_Task details_. Leave the pictures out and print, word for word, the lines below from the one with "You are a computer-use" through the final line.

══════════

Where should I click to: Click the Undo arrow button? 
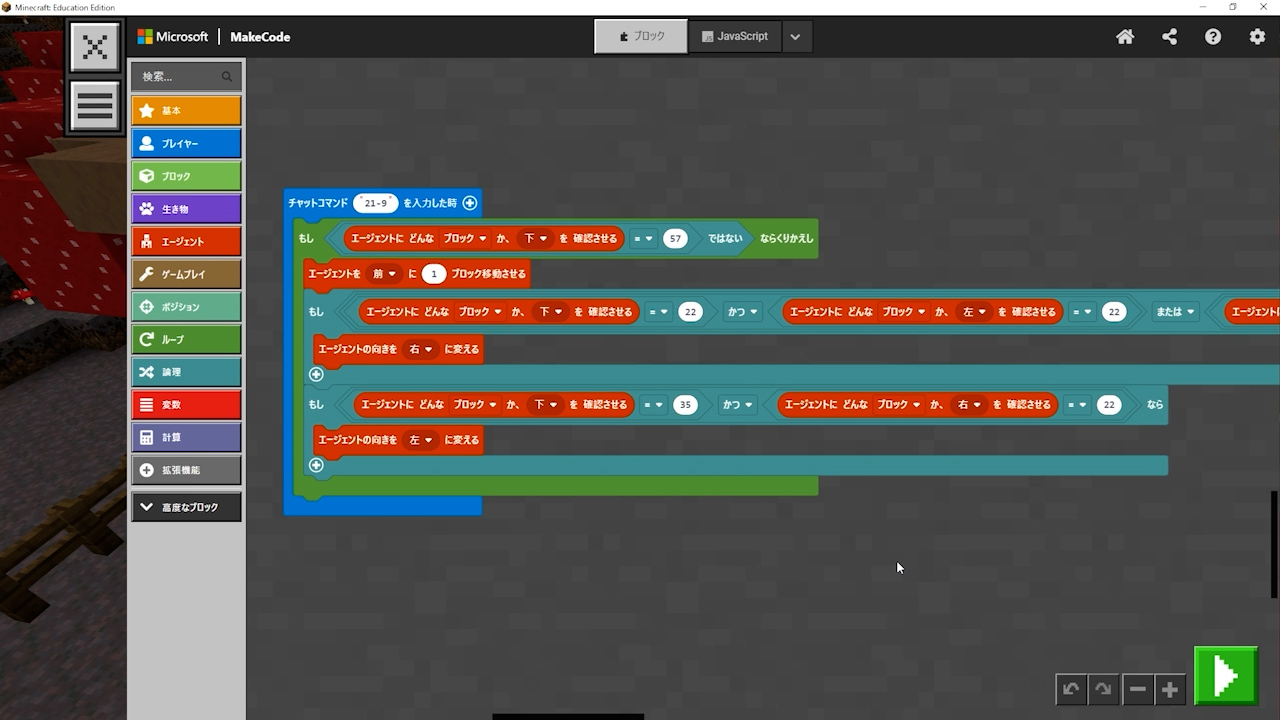coord(1071,689)
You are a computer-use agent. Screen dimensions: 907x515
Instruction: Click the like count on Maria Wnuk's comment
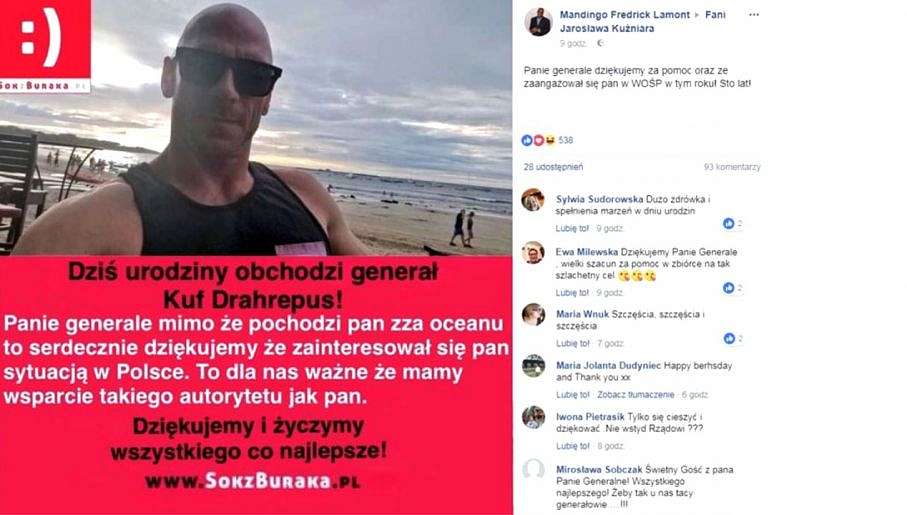(x=732, y=339)
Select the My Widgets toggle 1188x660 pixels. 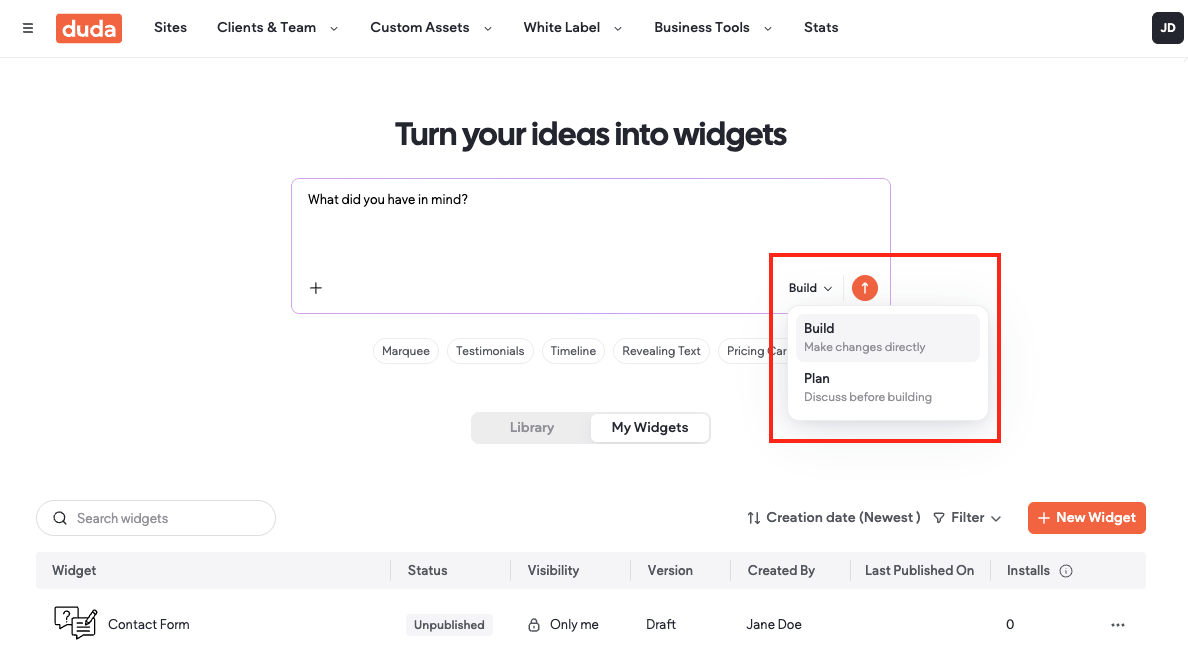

══════════

_Final answer_.
You are a computer-use agent. Screen dimensions: 907x515
Instruction: Click the like count on Maria Wnuk's comment
(x=732, y=339)
Select the My Widgets toggle 1188x660 pixels. 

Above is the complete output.